In the first part of the First Amendment, it is stated “Congress shall make no law respecting an establishment of religion, or prohibiting the free exercise thereof.” In the Ninth Amendment, it is stated, “The enumeration in the Constitution of certain rights shall not be construed to deny or disparage others retained by the people.”

The 10th Amendment states, “The powers not delegated to the United States by the Constitution, nor prohibited by it to the States, are reserved to the States respectively, or to the people.”

The First Amendment does not say that the federal government shall not give any hint of establishing religion; it states that Congress shall pass no law establishing religion or the practice of religion.

Having “In God we Trust” on our money, “under God” in the Pledge of Allegiance and prayer in Congress reflects some of the founding principles of this country, not the establishment of religion since Congress made no law to that effect.

In my view, the Ninth and 10th amendments provide for the power of the states or people to pray or display religious items such as the Ten Commandments or Nativity scenes at times and locations of their choosing.

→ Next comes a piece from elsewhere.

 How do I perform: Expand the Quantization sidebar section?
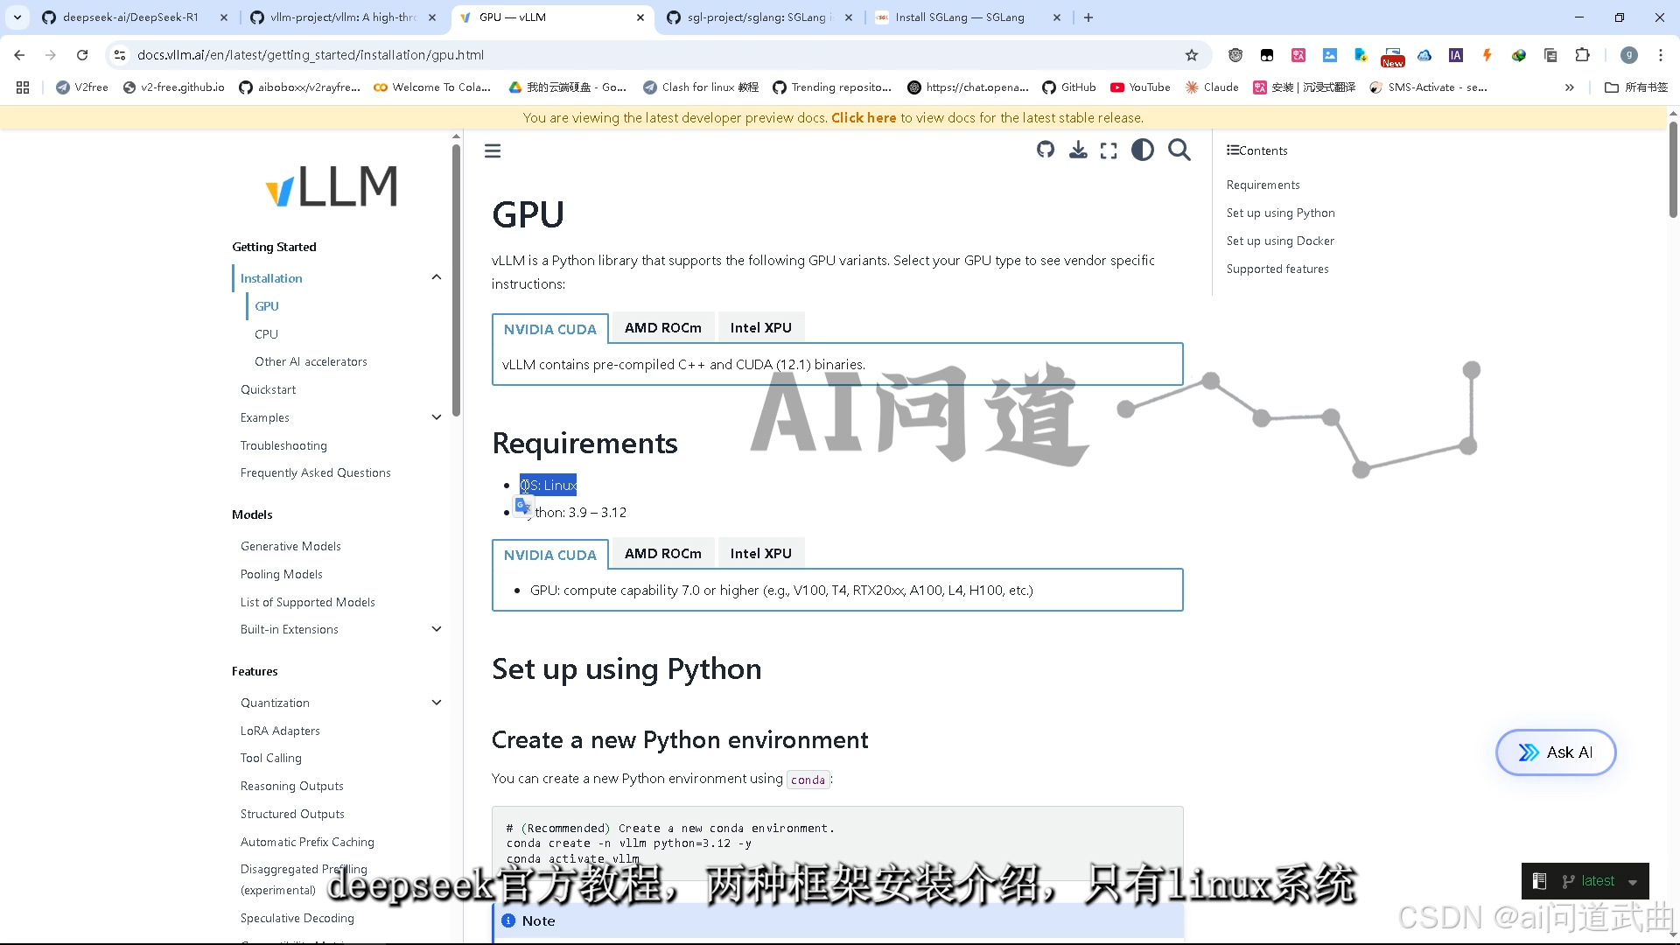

Nowhere is it mentioned in the Constitution that a person or group has the right to not be offended by the will or actions of another person or group.

Numerous scholars have written that the intent of the First Amendment was to prevent the federal government from getting involved with a state religion, not to prevent religion from becoming involved with government. Considering what is in the Constitution, it is hard to understand why this is a thorny issue. It seems clear to me.